Y, así, se puso Jesús a lamentarse con sus oyentes —he aquí un gesto de su humanidad dolorida y compasiva—, echándoles en cara a aquellas ciudades su nula conversión, a pesar de los milagros que en ellas había realizado. Y el evangelista matiza que había sido la mayoría de los milagros que hizo Jesús. ¿Qué milagros y qué ciudades eran aquellos y aquellas? Muy sencilla la respuesta: «Jesús recorría toda Galilea enseñando en sus sinagogas, proclamando el evangelio del reino y curando toda enfermedad y toda dolencia en el pueblo. Su fama se extendió por toda Siria y le traían todos los enfermos aquejados de toda clase de enfermedades y dolores, endemoniados, lunáticos y paralíticos y él los curó. Y lo seguían multitudes venidas de Galilea, Decápolis, Jerusalén, Judea y Transjordania» (Mt 4,23-25).

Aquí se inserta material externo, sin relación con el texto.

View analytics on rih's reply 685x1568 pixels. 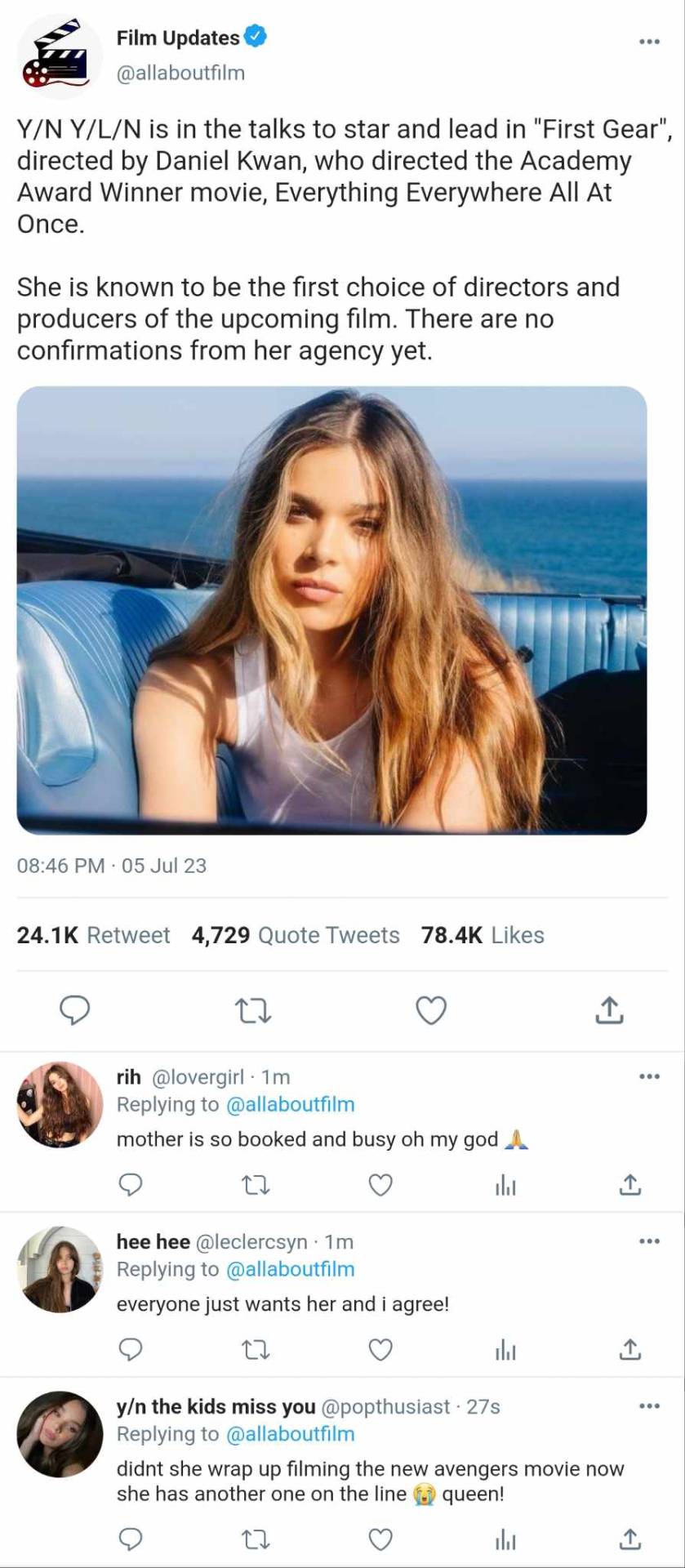pos(505,1184)
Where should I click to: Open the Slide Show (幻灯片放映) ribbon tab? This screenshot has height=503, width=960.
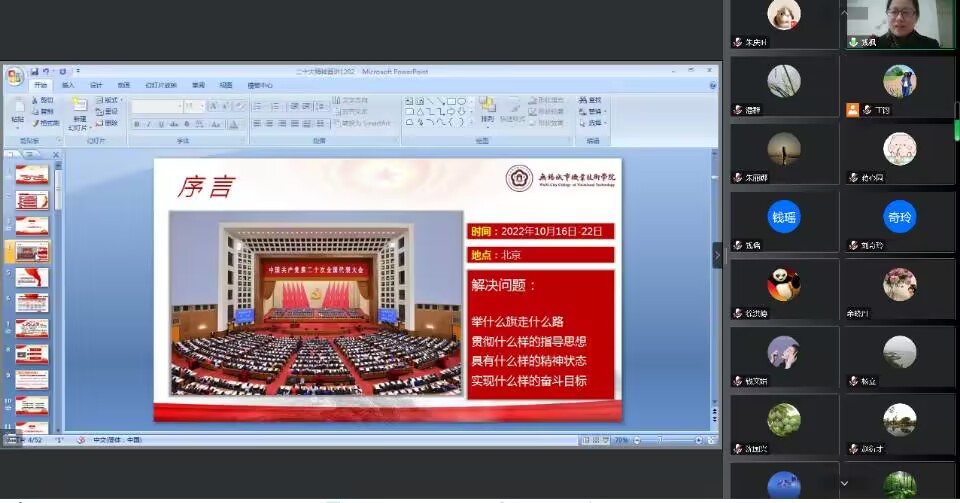tap(159, 86)
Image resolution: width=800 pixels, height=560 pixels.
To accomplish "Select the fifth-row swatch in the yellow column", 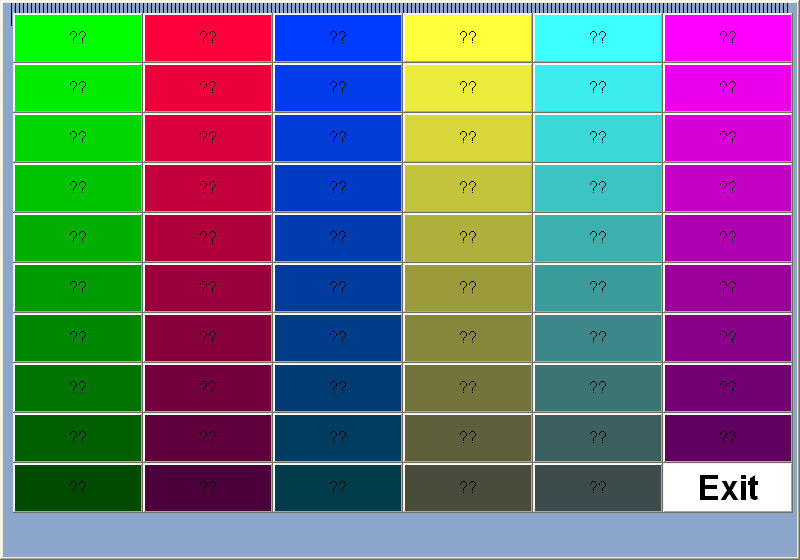I will (468, 238).
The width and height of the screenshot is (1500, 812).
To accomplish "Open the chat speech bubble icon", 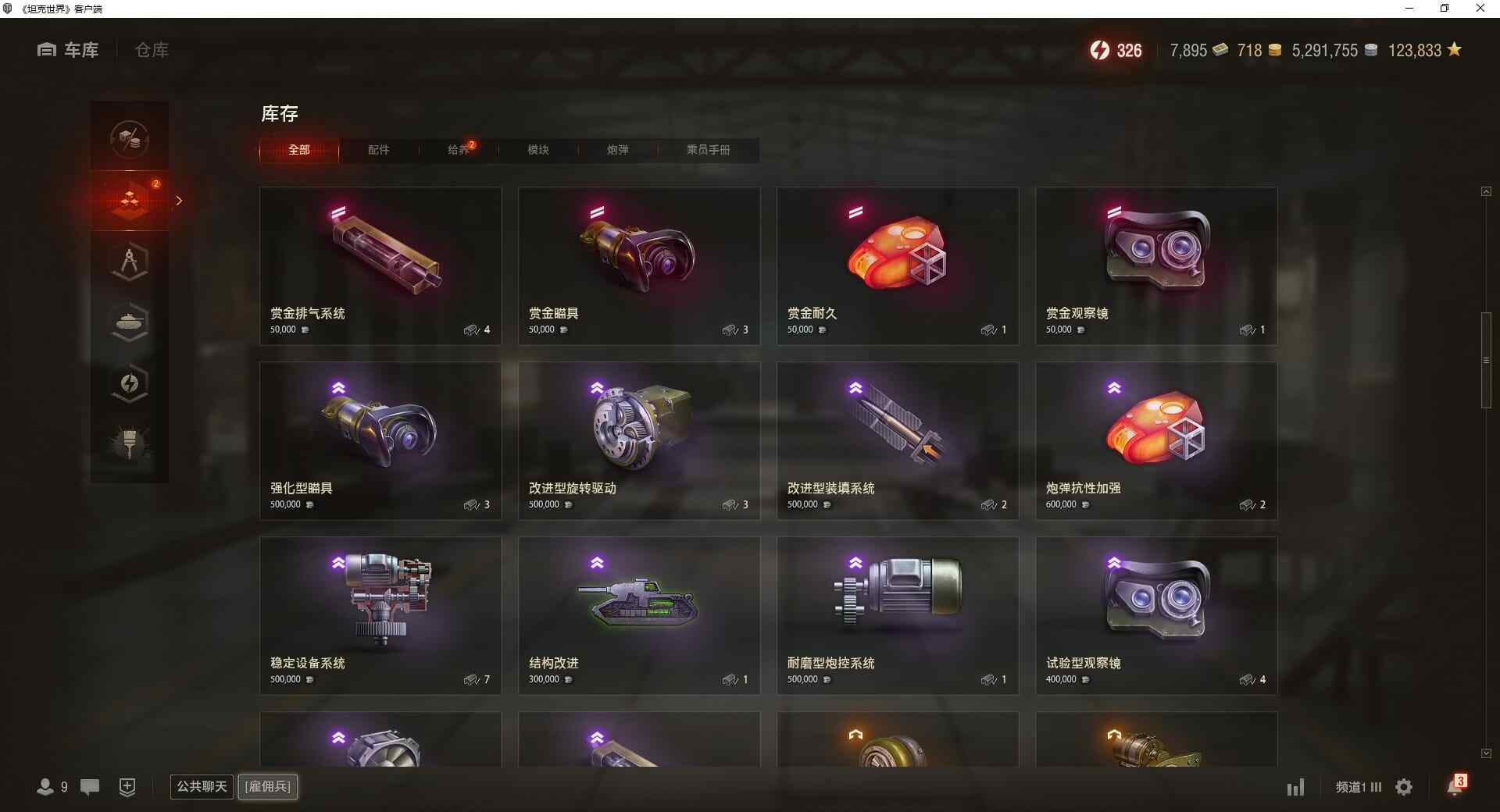I will 90,787.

En efecto, había curado a un leproso al bajar del monte de las bienaventuranzas (ver Mt 8,1ss), había tenido la delicadeza de curar a la suegra de Pedro (ver Mt 8,14ss); sus discípulos habían visto que Jesús mandaba soberanamente sobre la tempestad del mar de Tiberíades (ver 8,23ss), como cantaban los salmos («La voz del Señor sobre las aguas, el Dios de la gloria ha tronado, el Señor sobre las aguas torrenciales”: Sal 29,3), y que había librado a dos endemoniados de Gadara (ver 8,28ss) y curado a un paralítico (ver 9,1ss), a la hemorroísa y a la hija de un personaje notable (ver 18ss), a dos ciegos (ver 9,27ss). Más aún: a los Doce «les dio autoridad para expulsar espíritus inmundos y curar toda enfermedad y toda dolencia» (Mt 10,1).
Estas eran, pues, las cartas credenciales de Jesús, el enviado del Padre. Los milagros eran el sello que atestiguaban la veracidad de la predicación, el signo que venía en ayuda del salto a la fe, el hecho concreto que entra por los sentidos y da el apoyo racional a la acción salvífica de Jesucristo, Dios y Hombre Salvador: Si yo le digo a este paralítico que sus pecados quedan perdonados y vosotros no lo aceptáis…, «pues, para que veáis que el Hijo del hombre tiene autoridad en la tierra para perdonar pecados —dice al paralítico—: ‘Te digo: levántate, coge tu camilla y vete a tu casa’. Se levantó, cogió inmediatamente la camilla y salió a la vista de todos» (Mc 2,10-12).
Pero no, aquellas ciudades, aquellas gentes no estaban por la labor. Estaban todos más interesados y preocupados con sus problemas y negocios, y no se hicieron dignos de entrar en el banquete de bodas. Y hoy como ayer sucede lo mismo; hay mil excusas: «He comprado un campo y necesito ir a verlo… He comprado cinco yuntas de bueyes y voy a probarlas… Me acabo de casar y, por ello, no puedo ir» (Lc 14,18-20). Pertenecen, pertenecemos, a aquel gran grupo de gentes, a cuya casa vino el Señor «y los suyos no lo recibieron» (Jn 1,11), pues «la luz vino al mundo, y los hombres prefirieron las tinieblas a la luz, porque sus obras eran malas» (Jn 3,19).
Aquellas otras ciudades, sede y prototipo de grandes pecados —Tiro, Sidón, Sodoma— serán tratadas con más benevolencia que otras predilectas, como Corozaín, Betsaida y Cafarnaún. Hoy Jesús nos «recrimina» como a estas ciudades para nuestra conversión, no para nuestro castigo o para relegarnos al olvido: es una llamada severa y cariñosa, a la vez, para oír su voz y seguir sus huellas; para decirle: «Perdón, Señor; yo también te amo».